9, October 2017 Voter suppression
While much of the media is focused on Russia’s hacking of the 2016 election, voter suppression has largely gone unnoticed.
Rev Barber is spearheading efforts to heighten people’s awareness of Voter suppression and offers the following statistics.
There were fewer than 868 voting sites in 2016 for black, brown and poor communities.22 states passed voter suppression laws since 2010. These are states which make up 50% of the House of Representatives. Without voter suppression the 2016 results would likely be radically different.
1,562 days has elapsed since the Supreme Court decision gutting Section 5 of the Voting Rights Act McConnell and Ryan have filibustered efforts to reinstate the Voting Rights Act.

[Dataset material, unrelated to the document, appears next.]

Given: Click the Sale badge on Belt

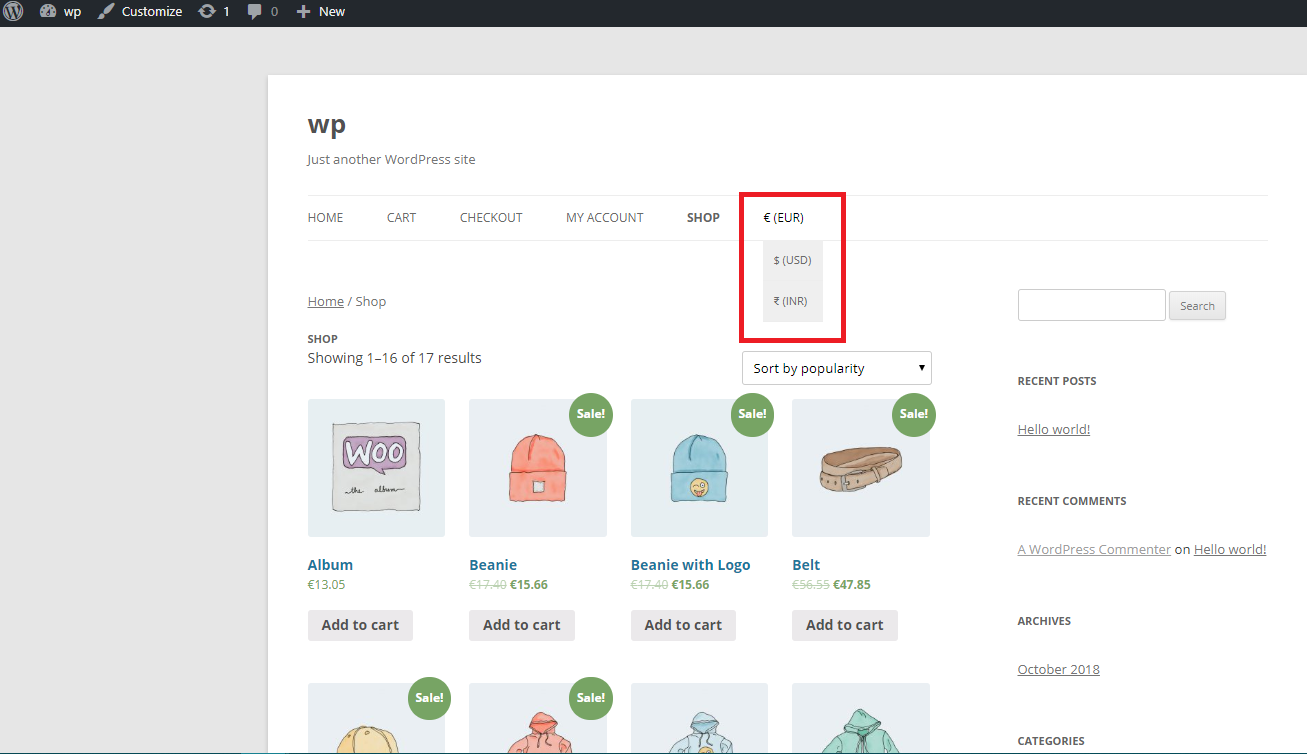Looking at the screenshot, I should coord(913,414).
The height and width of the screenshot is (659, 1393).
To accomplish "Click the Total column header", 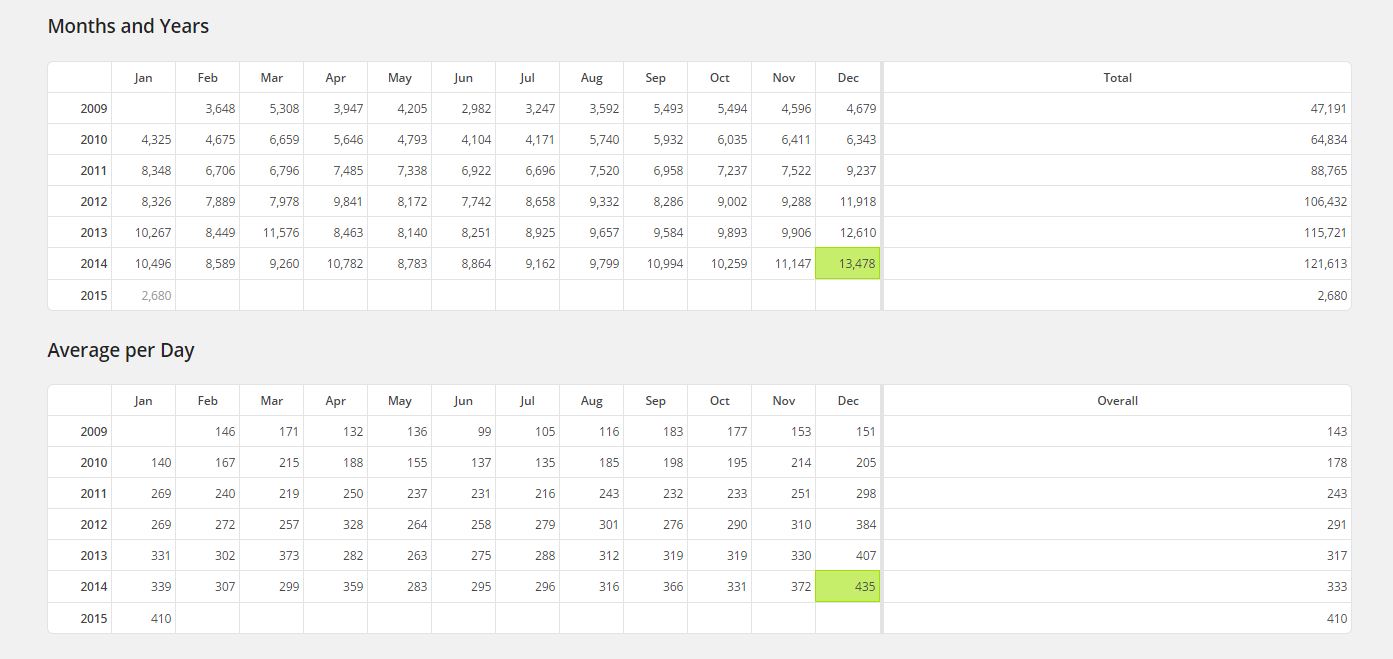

Trump won in Wisconsin by a mere 30,000 votes. 250,000 votes were suppressed in this state and in North Carolina 150 fewer sites offered early voting.
Districts are gerrymandered to render poor, Hispanic and black voters largely irrelevant.
Gerrymandering in North Carolina, voter suppression and denying same-day registration, early voting are prime examples of systemic voter suppression.
Trump nominated Tom Farr, a lawyer in Northern Carolina who responsible for voter suppression, to a coveted federal position.
58 % of black voters reside in 34 states that now have serious voter suppression laws.